MORONI — Amid persistent poverty and a shaky federal union between its three islands, the coup-plagued Indian Ocean archipelago of Comoros celebrated independence on Wednesday with a Cabinet reshuffle.
Announced on the eve of the 30th anniversary of the Comoros’ July 6, 1975 independence from France, the changes saw the country’s defence minister, Houmed Msaidie, and foreign minister, Soeuf Mohamed El Amine, removed from their posts.

In a presidential decree published on Tuesday, Msaidie was appointed a minister of state and director of the presidential Cabinet and replaced by Abdou Madi Mari, who keeps the post he previously held as head of territorial security.

Diplomatic sources said Amine would be named head of the national oil company replacing his successor as top diplomat, Aboudou Soefou.

The changes were seen as an effort by President Azali Assoumani to consolidate power after earlier overtures intended to woo support from the sister isles of Grand Comores, Anjouan and Moheli that make up the Union of Comoros flopped.

Last month, Comoros lawmakers voted to uphold the country’s rotating presidency system, thwarting a controversial bid by Azali to seek a second consecutive term in office.

In early June, the parliament adopted legislation ensuring the presidency will next year pass to a representative from Anjouan after forcing the withdrawal of a bill prepared in April by Azali’s government on Grand Comore that would have circumvented the rotation.

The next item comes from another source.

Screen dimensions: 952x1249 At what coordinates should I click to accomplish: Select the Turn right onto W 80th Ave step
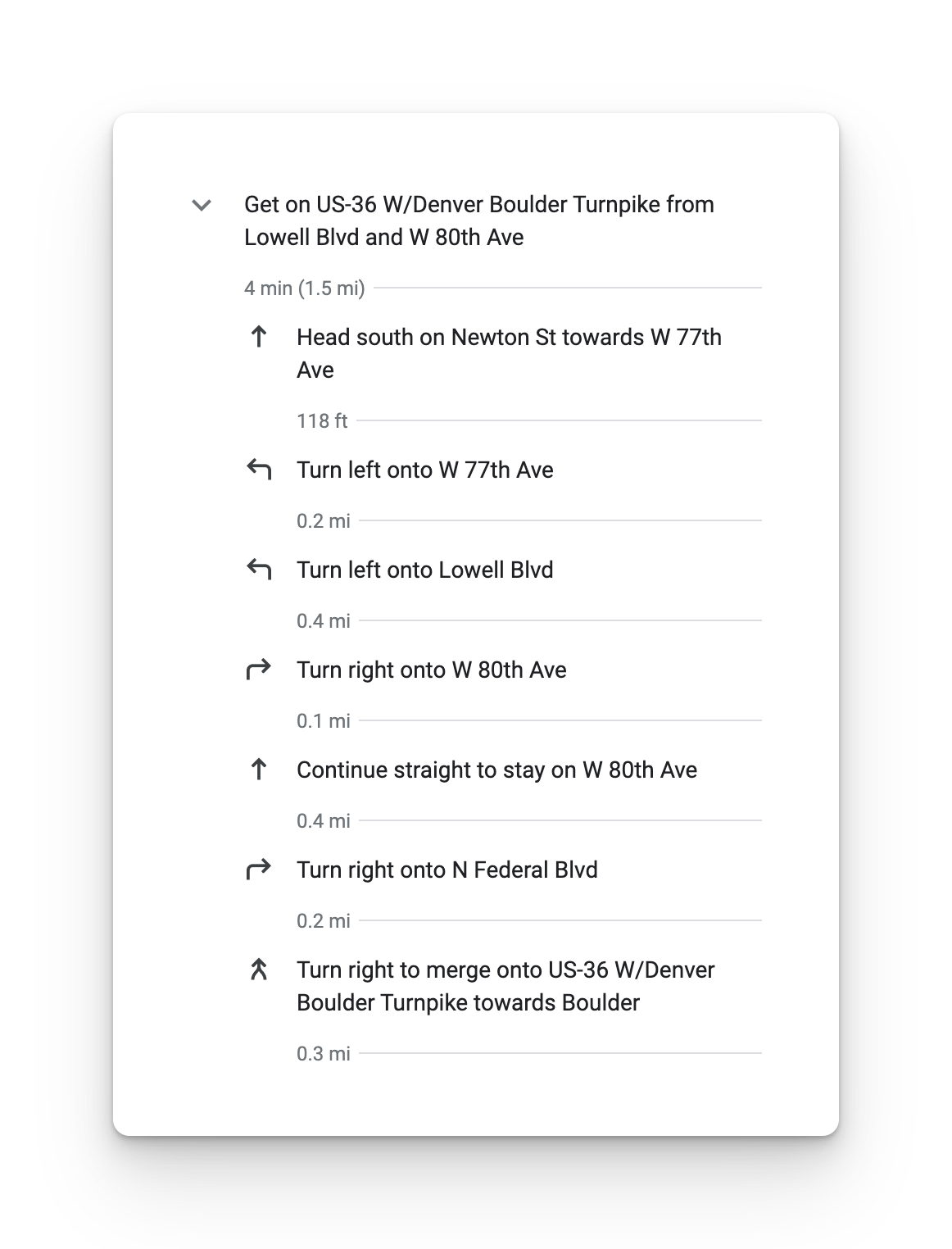[x=432, y=670]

The Union of the Comoros, formerly the Federal Islamic Republic of Comoros, was formed in 2001 by the three autonomous islands in an attempt to maintain the country as a sovereign entity in the wake of 1997 secession bids by Anjouan and Moheli.

With some 20 coups d’etat — four of them successful, including Azali’s own power grab in 1999 — since independence, Comoros has been in the throes of instability and poverty for three decades.

More than 50 per cent of households live in poverty and political instability has dwarfed economic development, scaring away potential international investors, according to analysts and some in the islands’ business community.

“We need to tell ourselves that nobody will come to invest his money here if we continue to show that we are an unstable country,” said a businessman in the capital Moroni.

“Comoros has never been assuring to investors,” the man said on condition of anonymity. “There is a lack of confidence and we will be paying for it for a long time.”

According to World Bank estimates, Comoros’ gross domestic product stood at $390 (327 euros) and had an external debt of $267 million (224 million euros) in 2002.

And without modern industries, Comoros depends heavily on colonial-era agriculture based on vanilla and clove exports — its main foreign exchange earners — that are now suffering from low prices on world markets.

The exports only cover 54 per cent of imports, thus causing heavy deficit in the balance of payments.